Ewersen, too, said he wants to see more collaborative state/federal management of federal public lands. He said he doesn’t propose transferring ownership to the state, but he thinks a greater emphasis on multiple use and logging and grazing would help reduce the number of catastrophic fires.

“It’s just a matter of common sense to me to reduce the fuel loads,” he said.

Health coverage

Eder, who has been on hospital boards, said extending health coverage to people in the gap is another of her priorities.

“I think Idahoans need something to happen,” she said. “There’s just too many people that are in the gap.”

Stennett said she hopes the legislative work group that is studying the “Medicaid gap” during the interim comes up with a solution to help the uninsured that can pass. She is especially concerned about the military veterans in her district who are uninsured.

“We need to be taking better care of them,” she said.

Sutter said he is “not a fan of expanding Medicaid carte blanche” but he could support a more market-based solution that would bring in the insurance companies to extend coverage to more people.
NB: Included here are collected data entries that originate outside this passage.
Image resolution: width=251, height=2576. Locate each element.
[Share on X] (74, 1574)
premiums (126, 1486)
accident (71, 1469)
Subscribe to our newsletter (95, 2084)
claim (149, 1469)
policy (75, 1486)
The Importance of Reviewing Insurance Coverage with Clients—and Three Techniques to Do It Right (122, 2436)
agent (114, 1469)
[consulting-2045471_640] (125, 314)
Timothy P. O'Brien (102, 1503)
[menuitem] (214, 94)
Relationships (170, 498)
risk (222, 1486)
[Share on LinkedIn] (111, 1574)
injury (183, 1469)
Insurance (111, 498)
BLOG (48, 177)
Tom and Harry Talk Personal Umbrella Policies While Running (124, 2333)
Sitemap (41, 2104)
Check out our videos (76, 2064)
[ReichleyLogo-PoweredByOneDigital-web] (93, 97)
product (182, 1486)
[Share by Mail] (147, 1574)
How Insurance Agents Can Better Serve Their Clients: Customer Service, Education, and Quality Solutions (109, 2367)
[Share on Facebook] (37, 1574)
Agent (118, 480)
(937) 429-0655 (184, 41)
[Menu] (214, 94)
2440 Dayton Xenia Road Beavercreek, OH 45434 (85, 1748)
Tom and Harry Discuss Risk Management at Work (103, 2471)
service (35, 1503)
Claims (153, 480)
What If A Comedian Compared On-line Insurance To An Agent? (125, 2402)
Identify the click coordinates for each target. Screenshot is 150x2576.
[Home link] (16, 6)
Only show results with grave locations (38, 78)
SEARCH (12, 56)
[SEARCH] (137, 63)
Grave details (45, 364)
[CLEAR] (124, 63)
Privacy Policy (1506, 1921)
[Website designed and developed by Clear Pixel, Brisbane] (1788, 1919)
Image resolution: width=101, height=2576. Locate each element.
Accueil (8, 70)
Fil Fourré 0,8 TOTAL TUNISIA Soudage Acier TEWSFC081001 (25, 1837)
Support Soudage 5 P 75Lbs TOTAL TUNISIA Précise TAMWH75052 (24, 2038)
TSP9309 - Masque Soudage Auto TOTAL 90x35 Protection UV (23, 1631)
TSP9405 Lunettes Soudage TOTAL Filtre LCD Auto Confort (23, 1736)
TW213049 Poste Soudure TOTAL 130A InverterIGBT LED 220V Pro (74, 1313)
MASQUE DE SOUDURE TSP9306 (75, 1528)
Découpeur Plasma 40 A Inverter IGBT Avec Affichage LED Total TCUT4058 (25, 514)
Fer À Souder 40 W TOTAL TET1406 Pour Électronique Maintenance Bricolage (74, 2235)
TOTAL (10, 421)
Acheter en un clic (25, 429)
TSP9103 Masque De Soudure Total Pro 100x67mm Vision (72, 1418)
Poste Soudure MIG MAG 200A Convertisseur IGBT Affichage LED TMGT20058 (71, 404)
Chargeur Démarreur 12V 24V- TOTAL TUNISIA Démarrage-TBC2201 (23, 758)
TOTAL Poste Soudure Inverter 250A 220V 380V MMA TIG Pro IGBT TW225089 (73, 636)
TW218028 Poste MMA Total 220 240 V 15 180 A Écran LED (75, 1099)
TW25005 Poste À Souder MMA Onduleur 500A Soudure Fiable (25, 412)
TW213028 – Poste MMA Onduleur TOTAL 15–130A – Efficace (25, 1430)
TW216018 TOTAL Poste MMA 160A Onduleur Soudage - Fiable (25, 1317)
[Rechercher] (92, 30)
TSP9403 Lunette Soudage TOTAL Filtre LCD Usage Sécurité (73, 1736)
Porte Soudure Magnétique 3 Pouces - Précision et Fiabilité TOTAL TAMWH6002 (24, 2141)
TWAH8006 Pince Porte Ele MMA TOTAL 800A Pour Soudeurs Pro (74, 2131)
“Eventually, Idaho is going to have to pick up the tab, and we don’t have the dollars to do that without a significant increase in taxes,” he said.

Miller said the “medical home” model, where a patient works with a team of care providers, has shown promise. This was a key part of Gov. C.L. “Butch” Otter’s proposal to extend primary care coverage to the uninsured that was introduced in the Legislature this year but didn’t move forward.

Miller said he isn’t for straight Medicaid expansion. If it’s going to happen, he said, it would have to be done with a waiver and in a way that works in Idaho and protects the state’s taxpayers.

“With a waivered expansion,” he said, “then you can do it the way you want to do it.”